Haleh Esfandiari is the director of the Woodrow Wilson Internation Centre for Scholars in Washington DC, and the author of My Prison, My Home: One Woman’s Story of Captivity in Iran, Harper Collins, 2009. She was held in solitary confinement in Evin Prison in Iran for 105 days in 2007.
Esfandiari begins:
As the Libyan uprising was gathering force last week, Iran’s president, Mahmoud Ahmadinejad, criticized Libya’s leader, Muammar Qaddafi, for using violence against his own people and advised him and other Middle Eastern heads of state to listen to their publics. The irony was not lost on anyone. Only two weeks earlier, on February 14, Ahmadinejad had sent hundreds of riot police, paramilitary basijis, and baton-wielding goons in plainclothes to disrupt demonstrations in Tehran and other Iranian cities called by Mir Hussein Mousavi and Mehdi Karroubi, leaders of the opposition, in solidarity with the people of Tunisia and Egypt. By the end of the day, 1,500 protesters had been arrested; two had been killed.
The next day, 222 of the 290 deputies of the Majlis, Iran’s parliament, approved a resolution to put Mousavi and Karroubi on trial for sedition. Several dozen of the deputies, raising clenched fists, then began to shout out calls to execute the two men. The supposedly “moderate” Speaker of Parliament, Ali Larijani, quietly joined in. Karroubi and Mousavi, already under house arrest to prevent them from attending the rallies they had hoped to lead, were held incommunicado, denied visits even from their children and families, and then taken away to an unknown detention center.

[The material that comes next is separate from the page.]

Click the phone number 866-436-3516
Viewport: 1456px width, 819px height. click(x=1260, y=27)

Here was another irony, in view of the recent pro-democracy uprisings in the Middle East that Ahmadenijad purported to support. Karroubi, a senior cleric, is a former Speaker of Parliament; Mousavi was prime minister and guided the country through the difficult years of the Iran-Iraq war in the 1980s. Their “crime” was to have posed a serious challenge to Ahmadinejad as candidates in the 2009 presidential elections, which many Iranians believed were blatantly rigged. Millions of Iranians poured out into the streets to protest when Ahmadinejad’s victory was announced. “Where is my vote,” became the slogan of the protesters, and some even cried “death to the dictator”— meaning Iran’s Supreme Leader, Ali Khamenei—an almost unprecedented attack on the regime itself.

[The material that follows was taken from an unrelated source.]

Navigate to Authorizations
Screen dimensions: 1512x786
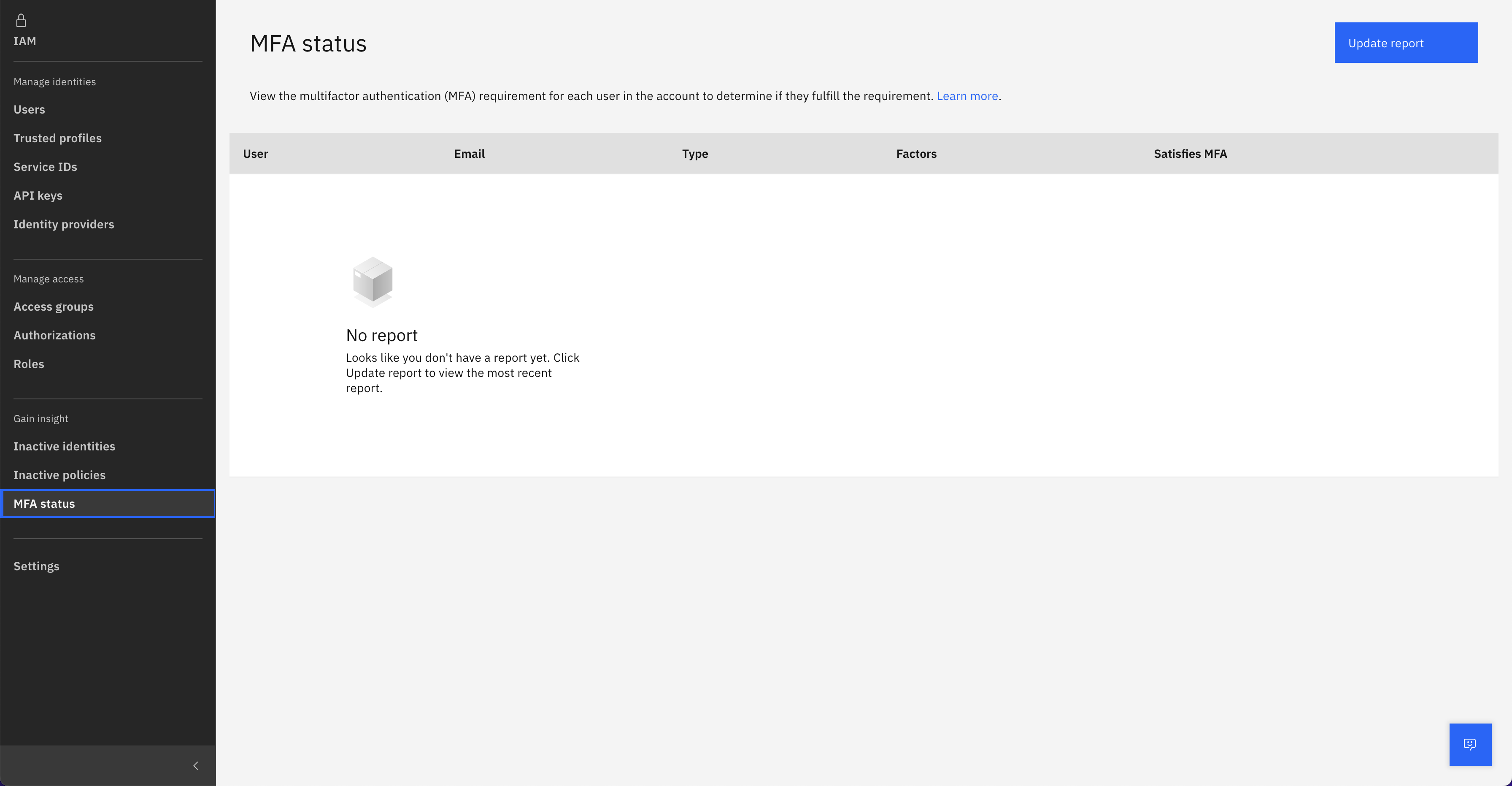click(54, 335)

But then the security forces and Basijis cracked down with brutal force; according to the government’s own figures, some six thousand were arrested during the election protests. That crackdown, and the mass show trial of protesters broadcast on state television that followed, muted but did not silence the opposition Green Movement. Protests have been attempted periodically since and invariably suppressed by government forces, as they were again last week.
Read Esfandiari’s article in full here.
In the run-up to the June 2009 Iranian Presidential election I posted brief profiles, with photographs, of Mousavi, who was widely expected to win the election (see Iran election watch: Mir-Hossein Mousavi), and Karroubi (see Iran election watch: Mehdi Karroubi). How different Iran and its relations with the world might have been had either of these men won.
My reflections on this historic tragedy, posted shortly after the event, may be seen at Reflections on events in Iran. I think they hold up pretty well to this day.